**What the task requires**
Everything from the line containing "Instruction: Open the analytics" to the close of the listing below should be retyped exactly, and nothing before it.

====================

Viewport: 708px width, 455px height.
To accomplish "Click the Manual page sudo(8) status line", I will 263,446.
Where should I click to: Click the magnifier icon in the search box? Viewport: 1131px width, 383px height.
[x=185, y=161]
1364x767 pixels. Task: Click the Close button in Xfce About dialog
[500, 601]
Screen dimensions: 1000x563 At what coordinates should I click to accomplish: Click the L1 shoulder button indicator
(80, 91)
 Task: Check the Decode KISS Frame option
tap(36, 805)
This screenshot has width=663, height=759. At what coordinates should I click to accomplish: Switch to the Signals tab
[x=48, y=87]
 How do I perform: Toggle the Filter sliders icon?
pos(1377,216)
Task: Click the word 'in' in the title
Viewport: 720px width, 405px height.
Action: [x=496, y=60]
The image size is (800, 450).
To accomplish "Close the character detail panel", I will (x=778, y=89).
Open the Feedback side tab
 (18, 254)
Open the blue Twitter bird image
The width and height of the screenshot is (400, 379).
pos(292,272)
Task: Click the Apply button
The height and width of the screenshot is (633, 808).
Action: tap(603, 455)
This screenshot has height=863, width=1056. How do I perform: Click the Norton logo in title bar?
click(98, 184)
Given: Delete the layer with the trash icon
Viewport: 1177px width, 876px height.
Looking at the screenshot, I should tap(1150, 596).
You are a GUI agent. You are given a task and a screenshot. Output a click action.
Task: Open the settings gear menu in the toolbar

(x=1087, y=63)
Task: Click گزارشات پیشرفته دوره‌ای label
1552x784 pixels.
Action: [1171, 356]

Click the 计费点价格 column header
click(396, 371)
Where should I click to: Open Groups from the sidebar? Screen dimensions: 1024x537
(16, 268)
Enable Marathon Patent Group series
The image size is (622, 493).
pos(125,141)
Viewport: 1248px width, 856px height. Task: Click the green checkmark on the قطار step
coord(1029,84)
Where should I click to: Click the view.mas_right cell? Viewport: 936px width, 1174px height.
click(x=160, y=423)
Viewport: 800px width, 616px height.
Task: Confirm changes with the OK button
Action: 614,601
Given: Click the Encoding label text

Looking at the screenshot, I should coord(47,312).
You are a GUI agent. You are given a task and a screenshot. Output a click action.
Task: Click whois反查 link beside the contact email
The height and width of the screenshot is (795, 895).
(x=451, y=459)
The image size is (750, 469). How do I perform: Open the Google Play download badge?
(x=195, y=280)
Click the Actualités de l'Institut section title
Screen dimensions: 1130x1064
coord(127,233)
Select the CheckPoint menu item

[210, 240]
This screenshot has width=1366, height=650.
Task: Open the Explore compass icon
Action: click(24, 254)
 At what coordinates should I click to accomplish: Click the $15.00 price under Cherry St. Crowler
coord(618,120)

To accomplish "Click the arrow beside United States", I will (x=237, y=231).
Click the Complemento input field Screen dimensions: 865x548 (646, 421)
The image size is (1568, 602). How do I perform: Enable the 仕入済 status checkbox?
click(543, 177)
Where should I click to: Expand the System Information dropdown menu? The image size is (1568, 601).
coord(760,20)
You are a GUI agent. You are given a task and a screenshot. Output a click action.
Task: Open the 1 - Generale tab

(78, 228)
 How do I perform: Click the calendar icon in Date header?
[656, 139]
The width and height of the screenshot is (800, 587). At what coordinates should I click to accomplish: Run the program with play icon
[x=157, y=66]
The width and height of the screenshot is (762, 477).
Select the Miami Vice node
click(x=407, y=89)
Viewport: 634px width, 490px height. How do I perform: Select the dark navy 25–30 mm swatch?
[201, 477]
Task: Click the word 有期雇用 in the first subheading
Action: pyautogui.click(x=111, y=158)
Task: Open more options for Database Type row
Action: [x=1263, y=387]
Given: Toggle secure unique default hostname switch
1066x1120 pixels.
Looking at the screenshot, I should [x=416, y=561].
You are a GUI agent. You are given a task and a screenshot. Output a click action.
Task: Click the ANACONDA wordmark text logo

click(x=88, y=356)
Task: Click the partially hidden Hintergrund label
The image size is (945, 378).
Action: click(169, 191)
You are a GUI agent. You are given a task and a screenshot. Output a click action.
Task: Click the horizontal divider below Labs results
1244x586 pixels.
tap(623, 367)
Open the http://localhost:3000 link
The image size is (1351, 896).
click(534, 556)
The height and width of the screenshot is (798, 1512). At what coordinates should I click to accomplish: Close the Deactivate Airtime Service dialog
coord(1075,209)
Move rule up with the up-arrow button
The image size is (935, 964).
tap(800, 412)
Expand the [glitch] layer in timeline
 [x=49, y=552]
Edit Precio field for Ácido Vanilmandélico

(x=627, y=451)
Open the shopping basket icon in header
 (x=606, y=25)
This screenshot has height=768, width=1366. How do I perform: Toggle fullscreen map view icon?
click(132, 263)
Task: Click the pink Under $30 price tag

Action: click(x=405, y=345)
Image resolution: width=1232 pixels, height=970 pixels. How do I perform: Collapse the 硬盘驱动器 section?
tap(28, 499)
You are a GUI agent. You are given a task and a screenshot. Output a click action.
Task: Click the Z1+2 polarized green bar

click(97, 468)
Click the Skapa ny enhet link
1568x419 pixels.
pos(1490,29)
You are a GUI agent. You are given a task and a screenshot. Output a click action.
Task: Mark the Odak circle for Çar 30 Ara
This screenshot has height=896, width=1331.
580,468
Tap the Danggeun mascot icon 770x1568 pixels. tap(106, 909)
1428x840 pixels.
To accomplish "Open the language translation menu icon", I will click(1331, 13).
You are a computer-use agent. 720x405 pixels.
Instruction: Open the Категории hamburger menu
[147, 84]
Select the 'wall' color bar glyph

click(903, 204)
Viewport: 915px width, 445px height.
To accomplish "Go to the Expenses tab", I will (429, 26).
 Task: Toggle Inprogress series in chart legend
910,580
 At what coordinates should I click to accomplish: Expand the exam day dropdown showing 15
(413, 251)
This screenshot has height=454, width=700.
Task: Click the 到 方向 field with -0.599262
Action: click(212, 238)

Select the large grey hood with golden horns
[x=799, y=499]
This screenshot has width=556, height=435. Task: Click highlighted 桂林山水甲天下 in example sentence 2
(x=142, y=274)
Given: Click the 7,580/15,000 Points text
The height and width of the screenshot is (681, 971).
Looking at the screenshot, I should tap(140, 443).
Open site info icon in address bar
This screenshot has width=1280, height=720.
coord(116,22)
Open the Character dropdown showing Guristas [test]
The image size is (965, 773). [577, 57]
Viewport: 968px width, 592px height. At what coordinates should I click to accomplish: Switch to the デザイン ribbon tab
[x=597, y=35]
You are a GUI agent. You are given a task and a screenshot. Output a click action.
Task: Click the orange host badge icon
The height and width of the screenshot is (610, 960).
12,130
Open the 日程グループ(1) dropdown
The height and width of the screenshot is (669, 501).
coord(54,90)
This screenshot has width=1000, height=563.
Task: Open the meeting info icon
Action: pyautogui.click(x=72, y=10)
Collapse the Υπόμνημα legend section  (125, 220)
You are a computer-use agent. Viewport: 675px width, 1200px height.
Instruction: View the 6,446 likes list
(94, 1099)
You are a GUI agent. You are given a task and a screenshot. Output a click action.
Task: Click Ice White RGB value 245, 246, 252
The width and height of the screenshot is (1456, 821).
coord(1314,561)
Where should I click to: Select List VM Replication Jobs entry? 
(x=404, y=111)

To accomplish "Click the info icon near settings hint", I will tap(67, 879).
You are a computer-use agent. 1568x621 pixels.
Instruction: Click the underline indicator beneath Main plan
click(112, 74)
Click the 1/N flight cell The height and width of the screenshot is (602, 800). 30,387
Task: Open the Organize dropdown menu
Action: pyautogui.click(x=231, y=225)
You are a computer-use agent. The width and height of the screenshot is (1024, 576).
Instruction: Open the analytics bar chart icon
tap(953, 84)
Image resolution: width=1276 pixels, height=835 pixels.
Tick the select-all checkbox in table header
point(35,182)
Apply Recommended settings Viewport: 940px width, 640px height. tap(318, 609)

====================

**Task solution**
Instruction: Open the analytics bar chart icon
tap(953, 84)
Image resolution: width=1276 pixels, height=835 pixels.
Tick the select-all checkbox in table header
point(35,182)
Apply Recommended settings Viewport: 940px width, 640px height. tap(318, 609)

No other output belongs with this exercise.